偉大な親を持つ二世アスリートは、親との比較に苦しむことが多いようです。厳しいトレーニングを乗り越え、壁にぶつかるともがき苦しみ、さまざまな努力を重ねて乗り越えても「さすが◯◯さんの、お子さんだ。才能が違う」と言われてしまうのです。


周囲に悪気があるわけではなく、本人を否定するつもりもないのですが、偉大な親を持つアスリートは、自らを否定されたような気持ちになるわけです。優勝しようが最優秀選手に選ばれようが、親の名前が出てくるのは不本意なことも多いでしょう。上記の金メダリストを見ながら、私は長嶋一茂を思い出していました。二世アスリートとして期待されつつ、結果を残したとは言い難い成績で、さらに練習しないことでも有名でした。

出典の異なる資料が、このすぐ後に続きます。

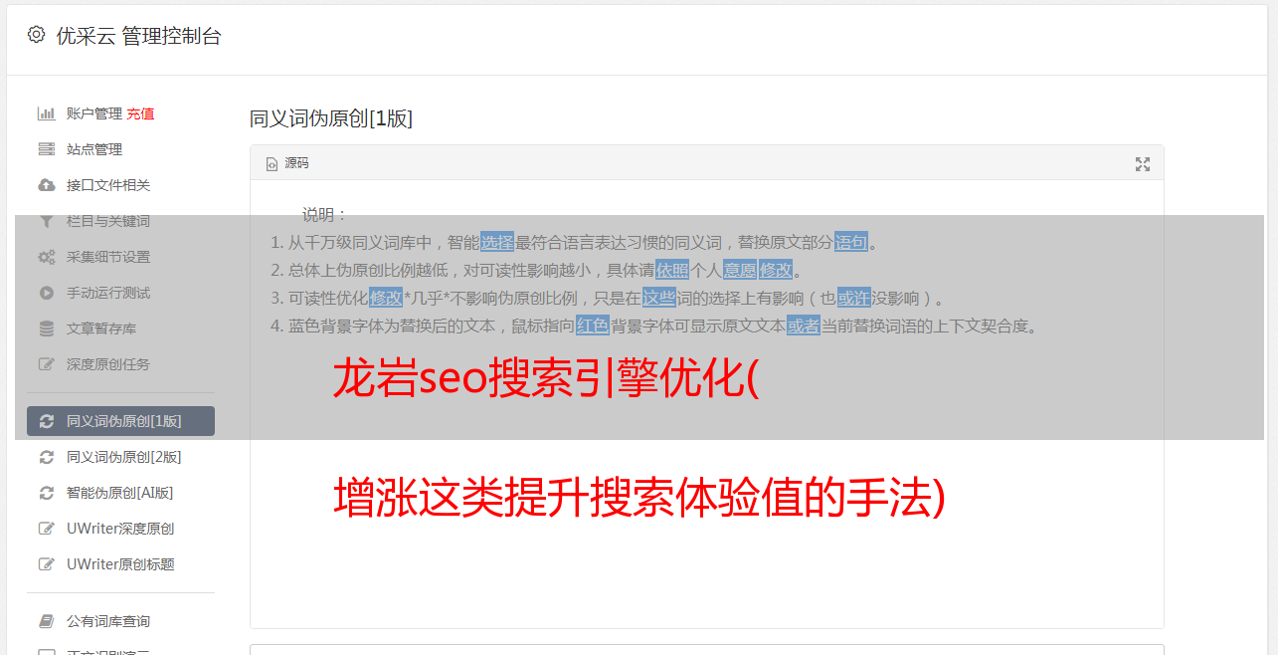Click the gear icon beside 优采云 管理控制台
1278x655 pixels.
point(37,35)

落合博満も長嶋一茂との対談で、こんなことをいっています。


「絶対にオヤジ(長嶋茂雄氏)を超えたのに。本当に練習しないんだもん。」

長嶋茂雄の息子として周囲の期待を一身に浴びていたものの、野球がそれほど好きではなかったのではないか?そんな気がしたのです。しかしもっと複雑な内容だったようです。

リトルリーグのうんざり感

長嶋一茂にとって、父はヒーローであり最大のアイドルだったようで、自身を「日本一の長嶋茂雄ファン」と公言しています。ですから長嶋一茂が野球を始めるのは必然だったようで、小学校4年生の時にリトルリーグに入団します。

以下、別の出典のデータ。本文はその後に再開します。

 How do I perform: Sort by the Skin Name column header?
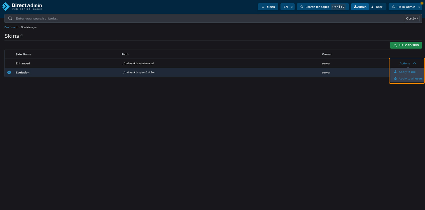coord(23,54)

無遠慮なメディアは長嶋一茂の取材に殺到し、野球初心者の一茂の一挙手一投足を追います。そしてチームは巨人軍監督に就任した父と同じ背番号90を与え、守備はサード、打順は3番にします。長嶋茂雄のクローンを求められた一茂には苦痛でしかなかったと言います。一茂は小学校5年生でリトルリーグを退団しました。

父親以上の人がいない孤独

長嶋茂雄が巨人軍の監督を解任されました。Aクラス確保なら監督を続投という約束を球団が反故にしたもので、長嶋茂雄に批判的な川上派の陰謀とも言われ、屈辱的な解任劇でした。一茂は父が受けた屈辱を知ると、野球を始めました。

※解任を受けて会見を開いた長嶋茂雄

高校で野球部に入ると、生意気な1年生になったようです。どんな先輩もコーチも監督も、父より優れた人がいないのです。そして恐らく、自分より優れた人も皆無だったと思います。中学時代には180cmを超え、鍛え上げた筋肉は高校生離れした身体能力を見せるようになり、一茂は周囲を恐れていませんでした。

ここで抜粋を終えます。